A day earlier in the Times—while the fire was still burning, and it was unclear whether anything could be saved—contributor Pamela Druckerman also shared an important insight: There is, she wrote, “a shared sadness and disappointment that, with the extensive damage, we’ve failed, as a civilization, to be the caretakers of something priceless.”

The fire, in short, was a kind of metaphor. Just as we sat hoping that it would not reduce the cathedral to a pile of rubble, many of us are wondering whether the fires of hatred, social division and political chaos will eventually leave our great democracies in ruins. 

When the fire was finally extinguished, however, and a new day dawned, there were signs of hope. Miraculously, both the structure and its collection of invaluable art and artifacts had been spared. President Macron, who has been struggling to come to terms with intense civil strife in France, immediately promised that Notre Dame would be restored within five years, while two billionaires pledged massive amounts of financial support. Later that day, the bells of countless churches across Paris tolled in an expression of unity. 

As I gazed, during Holy Week, at the photographs of debris scattered across the cathedral’s floor, and the cross that remained on the altar, intact, I wished that somehow the people of Paris could gather within, on Easter Sunday, and celebrate mass undaunted, under a blue sky that could be seen spreading out beyond the gaping hole in the roof. I realized, of course, that safety concerns would prohibit such a thing, but I liked the vision, nonetheless. 

No matter.

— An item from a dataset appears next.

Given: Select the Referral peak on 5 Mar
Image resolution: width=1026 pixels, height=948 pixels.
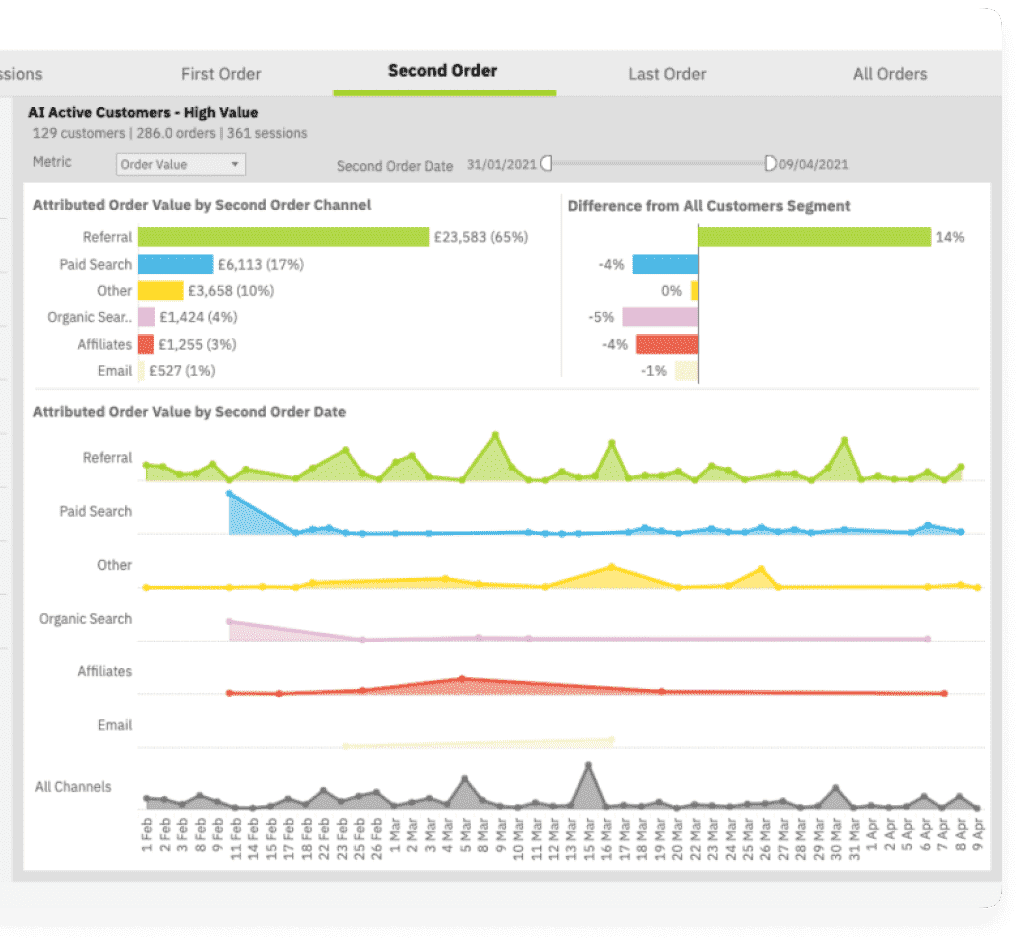Looking at the screenshot, I should (495, 434).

When Easter finally came, they did so in spirit, as is befitting the meaning of the day—a celebration of renewal and hope. 

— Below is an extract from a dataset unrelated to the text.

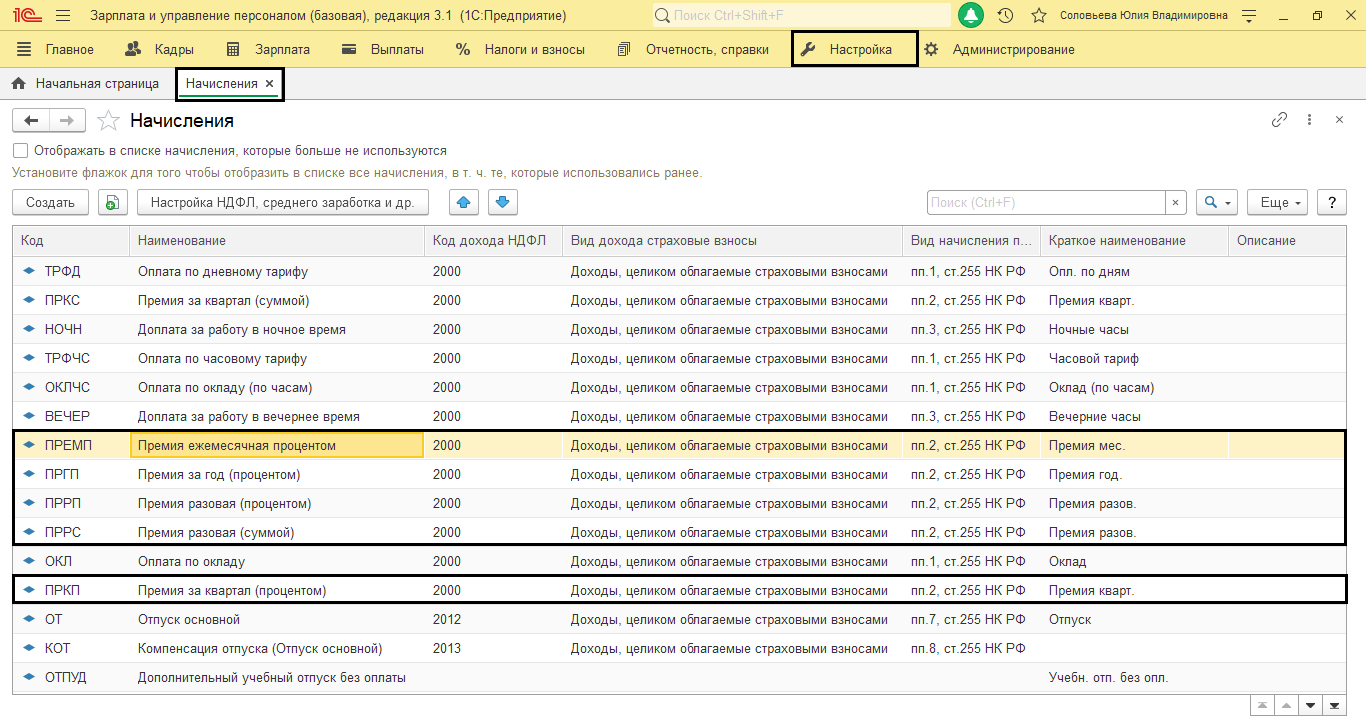Screen dimensions: 1366x728
Task: Click the Создать button
Action: coord(50,203)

Yes, I’m acutely aware that many people don’t see Christianity that way. Mention Catholicism, in particular, and their minds immediately go to all of the horrors and hypocrisies committed in the name of Christ. This ugly truth is inescapable. Throughout much of its history, adherents of the religion have failed utterly to live by the message of love that is at the heart of the Gospels. Then again, so have we Americans often failed utterly to live by our stated ideals, from those expressed by Thomas Jefferson in the Declaration of Independence to those expressed by Emma Lazarus in her poem emblazoned at the base of the Statue of Liberty.

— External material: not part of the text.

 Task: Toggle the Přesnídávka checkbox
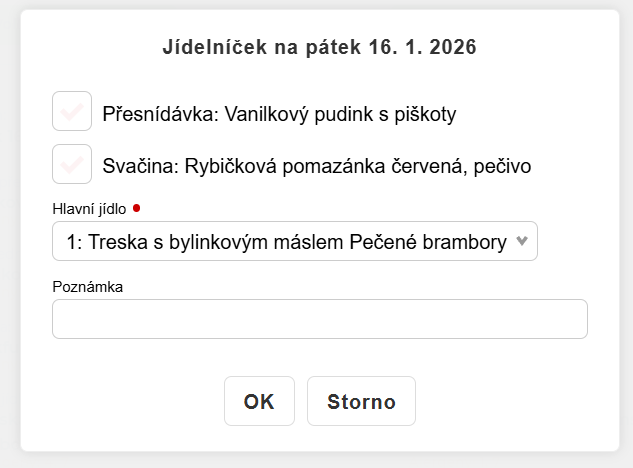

France, too, has fallen short of its national motto, Liberté, égalité, fraternité. 

The day before Easter, various news outlets reported that the Yellow-Vest protestors in France were clashing with police once again, their anger over economic inequities having been refueled by the pledge of billions for Notre Dame’s restoration while workers are struggling to make ends meet. Their rage is understandable. It’s worth noting that many of them, according to news reports, were as deeply saddened by the fire as anyone else. It’s not that they oppose restoration. They are simply frustrated by the speed with which the wealthy responded to the Notre Dame tragedy in contrast to the apparent indifference to their own plight. 

And yet, the beauty of those ideals remains—and with them remains the hope that we may one day embody them. All that is required is that we not take them for granted and that we strive every day to live up to their beauty. That, in the end, is the lesson of the fire at Notre Dame: it is a reminder to pay attention to the beauty that remains and the potential that it offers.